Amanhecia mais um dia frio naquele inverno em Birkenau. Mas aquele não seria um dia qualquer para os sete homens que jaziam em seus catres, emagrecidos até o limite mais baixo de sobrevivência. Esses homens não haviam sido bons, nem em suas vidas nem naquele período de pesadelo irreal. Já não se lembravam há quanto tempo haviam sido recolhidos de suas ricas casas e separados de parentes cuja existência haviam desprezado e cujo amor haviam ignorado. Mas parecia uma eternidade.

Entretanto, nada daquilo passava pela cabeça daquelas criaturas. Sua pouca atenção estava concentrada na pomba. Pois de alguma forma, naquele frio enregelante de janeiro, uma grande pomba branca havia pousado numa das traves do teto baixo. E um raio de sol, passando por uma fresta inexistente no telhado crú, iluminava em cheio o belo pássaro, tornando-o uma figura resplandecente de um mundo de sonhos há muitas décadas soterrado e esquecido.

E a pomba piou. Seu pio soou aos homens como uma grande badalada do sino de uma imponente catedral. A pomba parecia olhar para o interior de suas almas, desnudando suas mesquinharias. A raiva começou a crescer naqueles corações, reação automática a tudo o que pretendesse lhes mostrar suas essências. Mas ela não vingou. Como um fogo que tentasse pegar em gravetos congelados que já haviam desistido de qualquer apego à vida, o fogo da sua raiva não encontrou material humano suficiente para brotar e arder.

O Mal, que a tantos encanta com o seu bruxuleante e enganador brilho, assim como o fogo traz em si sua própria destruição. Sem mais o que consumir, aquela raiva simplesmente não pôde aparecer para dominar os homens. Estavam à mercê daquela pombinha.
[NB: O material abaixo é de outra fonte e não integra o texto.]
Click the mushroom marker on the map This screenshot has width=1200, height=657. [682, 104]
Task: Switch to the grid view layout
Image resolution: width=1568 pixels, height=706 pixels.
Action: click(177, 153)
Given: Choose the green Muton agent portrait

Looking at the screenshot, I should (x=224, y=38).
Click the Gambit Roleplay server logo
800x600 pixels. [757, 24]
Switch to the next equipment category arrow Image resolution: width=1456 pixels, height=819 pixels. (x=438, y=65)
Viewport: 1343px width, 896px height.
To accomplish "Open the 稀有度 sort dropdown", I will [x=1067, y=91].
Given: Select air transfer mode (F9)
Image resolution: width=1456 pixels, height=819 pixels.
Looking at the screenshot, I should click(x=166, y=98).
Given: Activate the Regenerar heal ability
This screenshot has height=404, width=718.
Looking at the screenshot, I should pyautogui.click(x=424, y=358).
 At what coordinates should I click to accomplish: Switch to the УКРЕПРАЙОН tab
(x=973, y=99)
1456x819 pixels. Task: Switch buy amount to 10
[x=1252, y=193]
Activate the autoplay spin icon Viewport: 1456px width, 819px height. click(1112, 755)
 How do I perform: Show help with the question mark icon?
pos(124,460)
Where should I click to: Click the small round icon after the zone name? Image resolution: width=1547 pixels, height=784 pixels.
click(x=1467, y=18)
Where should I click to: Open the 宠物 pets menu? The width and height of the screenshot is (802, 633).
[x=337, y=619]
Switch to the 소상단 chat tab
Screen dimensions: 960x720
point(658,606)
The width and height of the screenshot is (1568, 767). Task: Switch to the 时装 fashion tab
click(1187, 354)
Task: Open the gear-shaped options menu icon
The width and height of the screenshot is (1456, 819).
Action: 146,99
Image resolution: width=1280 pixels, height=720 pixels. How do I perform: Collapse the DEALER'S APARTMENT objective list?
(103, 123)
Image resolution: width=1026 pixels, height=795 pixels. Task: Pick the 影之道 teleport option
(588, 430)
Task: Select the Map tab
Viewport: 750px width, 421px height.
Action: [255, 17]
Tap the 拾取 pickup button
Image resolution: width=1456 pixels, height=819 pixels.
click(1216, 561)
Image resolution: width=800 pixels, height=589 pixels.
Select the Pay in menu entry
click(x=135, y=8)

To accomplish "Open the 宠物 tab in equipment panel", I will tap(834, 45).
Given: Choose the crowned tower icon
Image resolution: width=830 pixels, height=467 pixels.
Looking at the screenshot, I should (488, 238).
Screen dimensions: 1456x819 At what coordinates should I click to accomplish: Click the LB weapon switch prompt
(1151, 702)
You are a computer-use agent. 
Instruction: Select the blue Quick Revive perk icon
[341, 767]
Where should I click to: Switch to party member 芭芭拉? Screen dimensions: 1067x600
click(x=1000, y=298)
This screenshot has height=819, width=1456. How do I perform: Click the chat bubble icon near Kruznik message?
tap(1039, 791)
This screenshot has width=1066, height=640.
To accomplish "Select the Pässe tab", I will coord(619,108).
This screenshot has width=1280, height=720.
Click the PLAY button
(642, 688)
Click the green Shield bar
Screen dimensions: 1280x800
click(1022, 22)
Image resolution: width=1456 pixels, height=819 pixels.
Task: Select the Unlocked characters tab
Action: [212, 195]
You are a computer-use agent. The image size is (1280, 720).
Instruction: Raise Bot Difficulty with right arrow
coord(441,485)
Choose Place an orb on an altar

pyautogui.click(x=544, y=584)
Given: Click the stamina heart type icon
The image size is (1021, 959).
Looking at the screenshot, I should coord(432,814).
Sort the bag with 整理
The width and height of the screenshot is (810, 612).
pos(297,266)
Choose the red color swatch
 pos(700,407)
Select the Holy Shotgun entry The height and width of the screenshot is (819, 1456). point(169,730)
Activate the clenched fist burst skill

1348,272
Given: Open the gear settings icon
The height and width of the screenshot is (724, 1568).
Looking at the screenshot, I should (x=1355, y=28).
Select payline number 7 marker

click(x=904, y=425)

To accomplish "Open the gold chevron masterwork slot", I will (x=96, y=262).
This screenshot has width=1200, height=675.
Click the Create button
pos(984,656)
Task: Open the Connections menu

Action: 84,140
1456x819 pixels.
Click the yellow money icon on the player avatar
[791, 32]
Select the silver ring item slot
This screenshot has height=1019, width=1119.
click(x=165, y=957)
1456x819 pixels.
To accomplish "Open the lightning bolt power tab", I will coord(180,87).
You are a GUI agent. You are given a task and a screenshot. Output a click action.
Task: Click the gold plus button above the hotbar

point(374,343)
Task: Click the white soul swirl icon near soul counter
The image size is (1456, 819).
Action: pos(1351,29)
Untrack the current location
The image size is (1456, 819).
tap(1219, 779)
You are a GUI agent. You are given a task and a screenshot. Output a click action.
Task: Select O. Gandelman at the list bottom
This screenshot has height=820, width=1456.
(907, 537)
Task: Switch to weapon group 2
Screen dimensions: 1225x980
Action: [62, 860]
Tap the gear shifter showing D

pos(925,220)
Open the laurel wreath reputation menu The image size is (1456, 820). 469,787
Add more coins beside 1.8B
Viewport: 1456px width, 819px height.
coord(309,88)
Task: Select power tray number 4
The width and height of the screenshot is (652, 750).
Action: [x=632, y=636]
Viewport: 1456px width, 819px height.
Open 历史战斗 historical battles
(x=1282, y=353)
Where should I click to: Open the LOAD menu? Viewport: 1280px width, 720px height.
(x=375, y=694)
Sob aquele olhar impossivelmente penetrante o banqueiro se lembrou da risada com que escarneceu do rabi quando este foi levado pelos soldados. Diante daquela cena fulgurante ele se recordou do medo gélido que espremia implacável seu coração e do alívio selvagem por ter sido poupado. Mas naqueles primeiros dias ainda tinha força para evocar o sarcasmo e a maledicência e perguntou ao rabi onde estava seu Deus naquela hora. O rabi lhe respondeu apenas que Ele estava consigo e também com ele, o cruel banqueiro. E o olhar que o rabi lhe dirigiu foi como um soco no estômago. Não havia ali a mágoa esperada, nem o medo que o corroía. Só havia amor e perdão. E ele odiou o rabi profundamente, mergulhado na escuridão de sua alma negra.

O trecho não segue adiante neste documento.